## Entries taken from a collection
▼

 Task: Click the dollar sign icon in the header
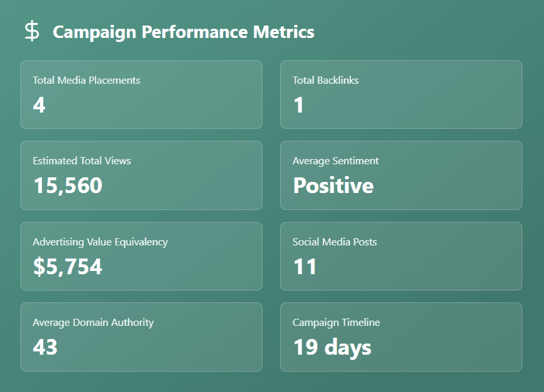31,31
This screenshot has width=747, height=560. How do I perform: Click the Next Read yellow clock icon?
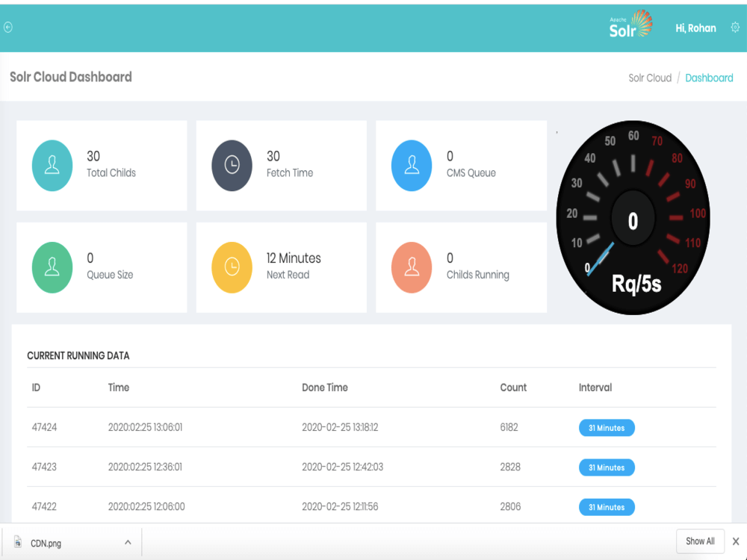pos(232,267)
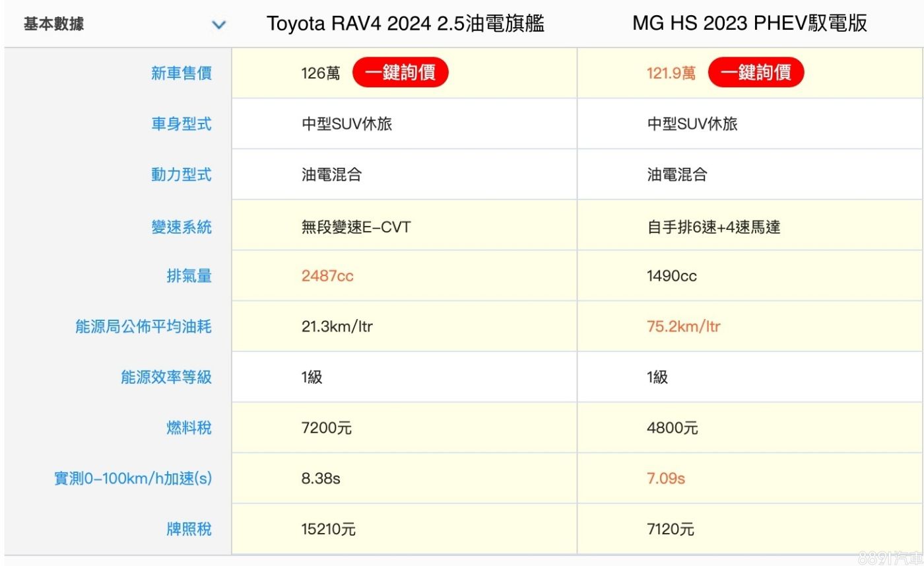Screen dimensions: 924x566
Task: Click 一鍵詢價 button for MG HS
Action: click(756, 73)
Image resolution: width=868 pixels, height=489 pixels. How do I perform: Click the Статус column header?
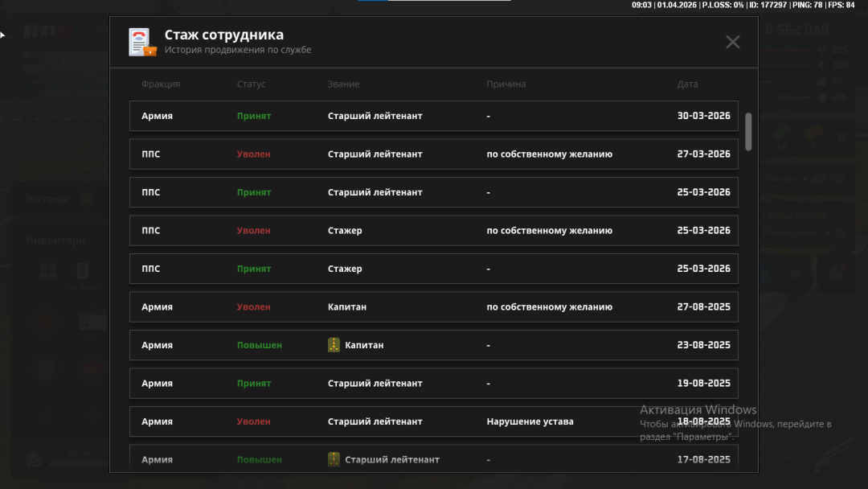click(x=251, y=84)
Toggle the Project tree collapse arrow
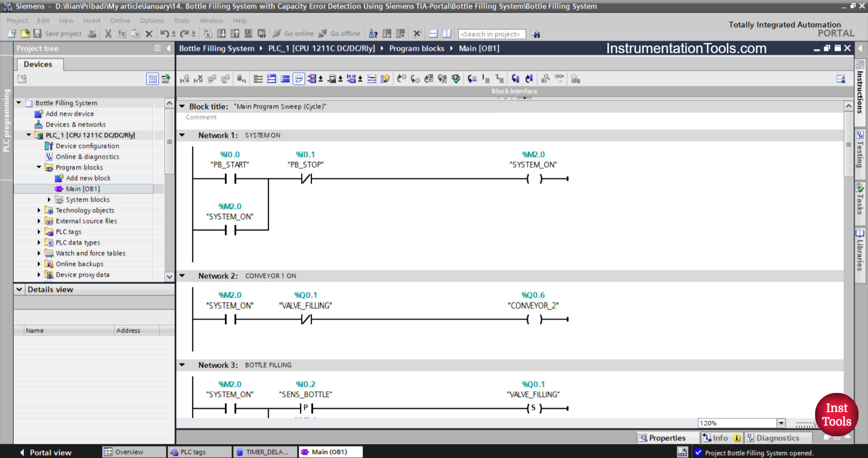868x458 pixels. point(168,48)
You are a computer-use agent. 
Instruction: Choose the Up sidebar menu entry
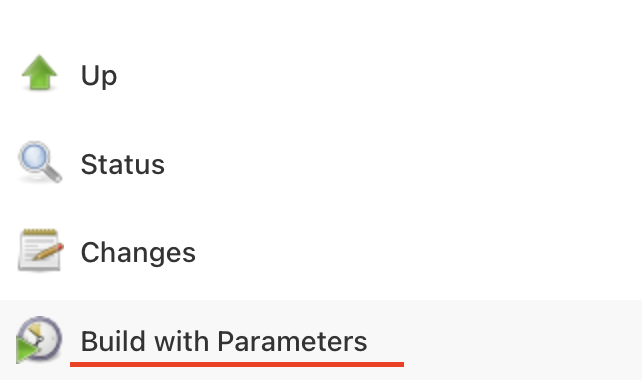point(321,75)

▲
▼

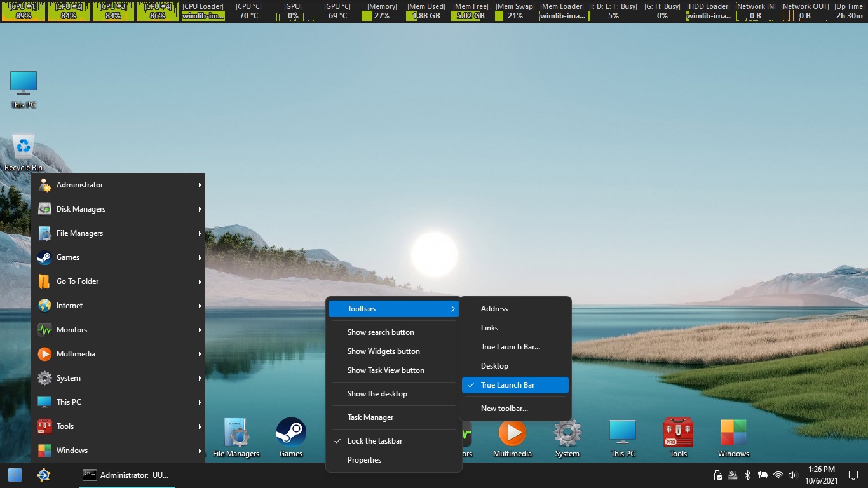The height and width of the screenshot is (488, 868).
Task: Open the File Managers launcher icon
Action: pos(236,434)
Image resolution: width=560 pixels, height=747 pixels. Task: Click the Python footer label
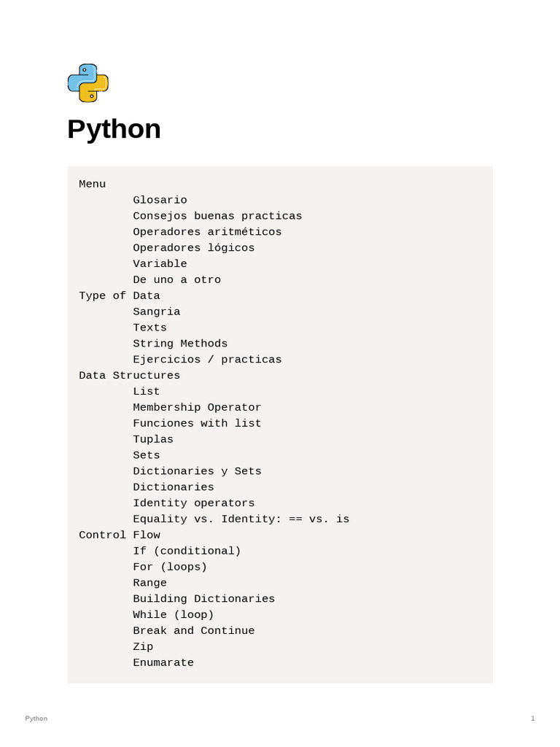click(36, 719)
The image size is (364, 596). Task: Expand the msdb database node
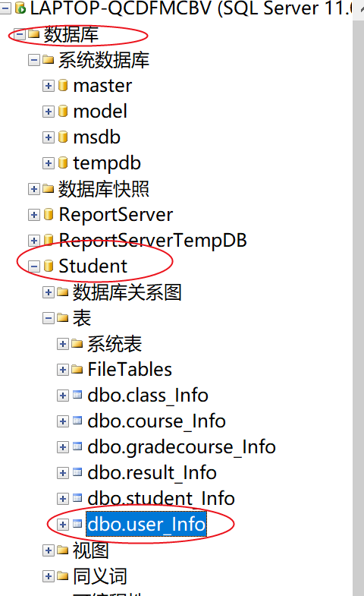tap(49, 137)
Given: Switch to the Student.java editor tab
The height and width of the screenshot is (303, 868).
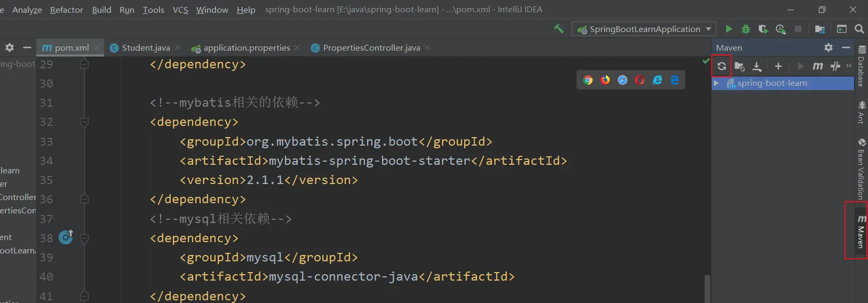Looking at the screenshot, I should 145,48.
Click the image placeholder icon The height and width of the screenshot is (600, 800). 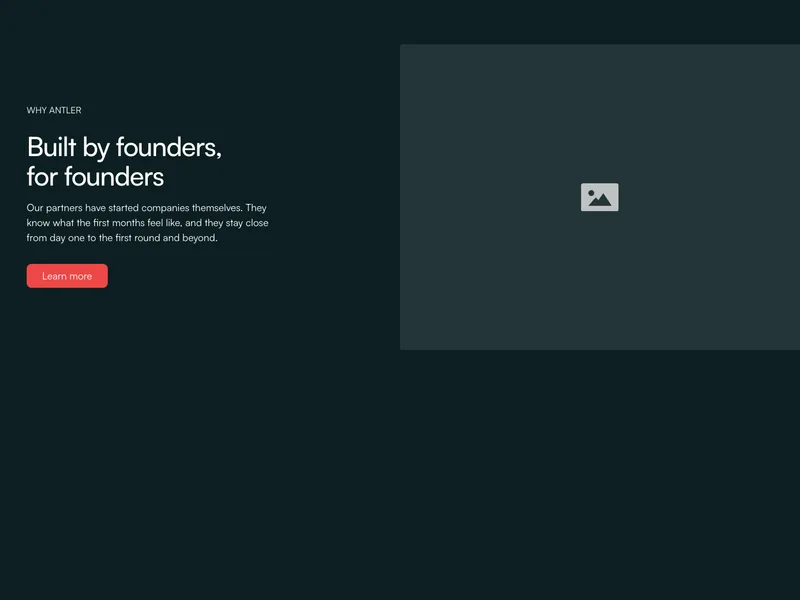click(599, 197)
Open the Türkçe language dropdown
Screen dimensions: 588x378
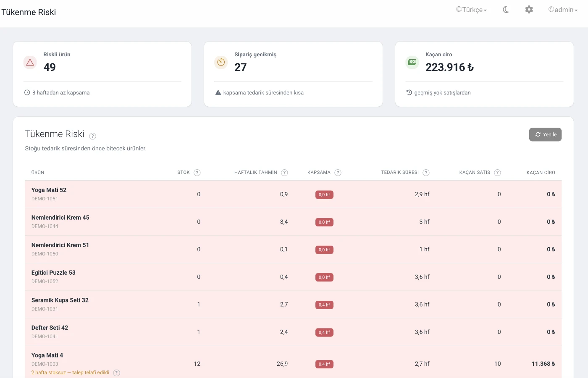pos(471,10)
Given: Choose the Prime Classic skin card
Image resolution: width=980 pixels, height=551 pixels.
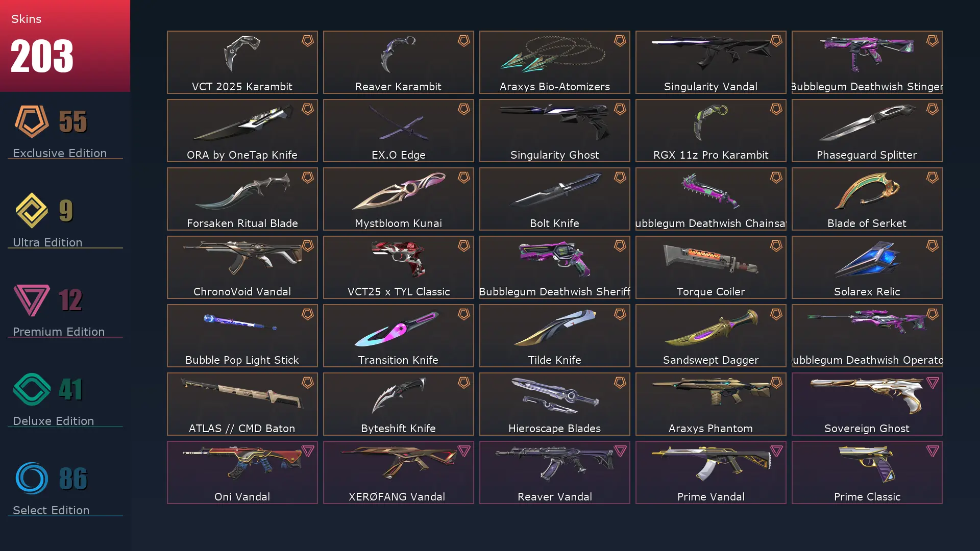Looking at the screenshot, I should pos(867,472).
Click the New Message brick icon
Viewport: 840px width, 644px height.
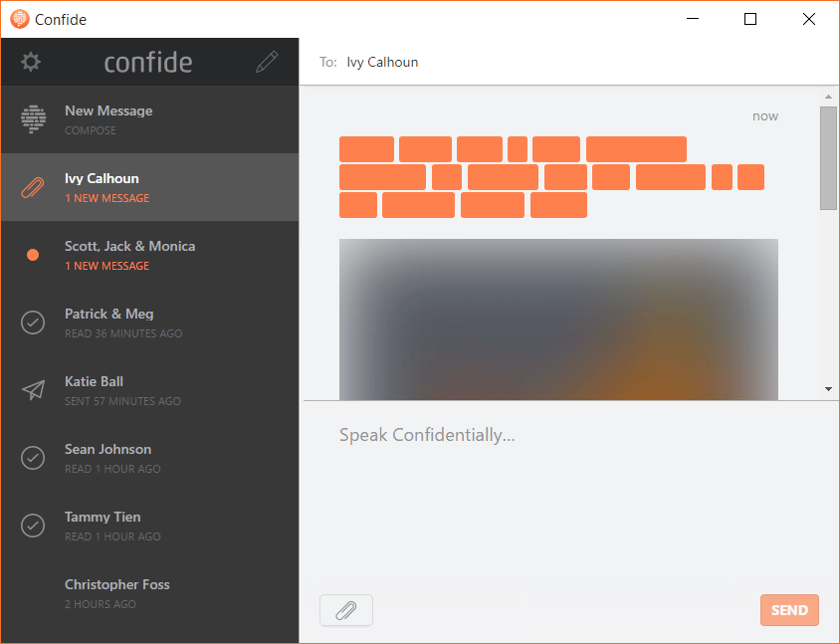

▲

## Aim of the task
Because only one stretch of the records is wanted, please output the lines from the one holding "Screen dimensions: 588x378" through the one holding "Viewport: 840px width, 644px height." exactly, both included, and leave every picture out.

## Written response
Screen dimensions: 588x378
pos(471,10)
Given: Choose the Prime Classic skin card
Image resolution: width=980 pixels, height=551 pixels.
Looking at the screenshot, I should pos(867,472).
Click the New Message brick icon
Viewport: 840px width, 644px height.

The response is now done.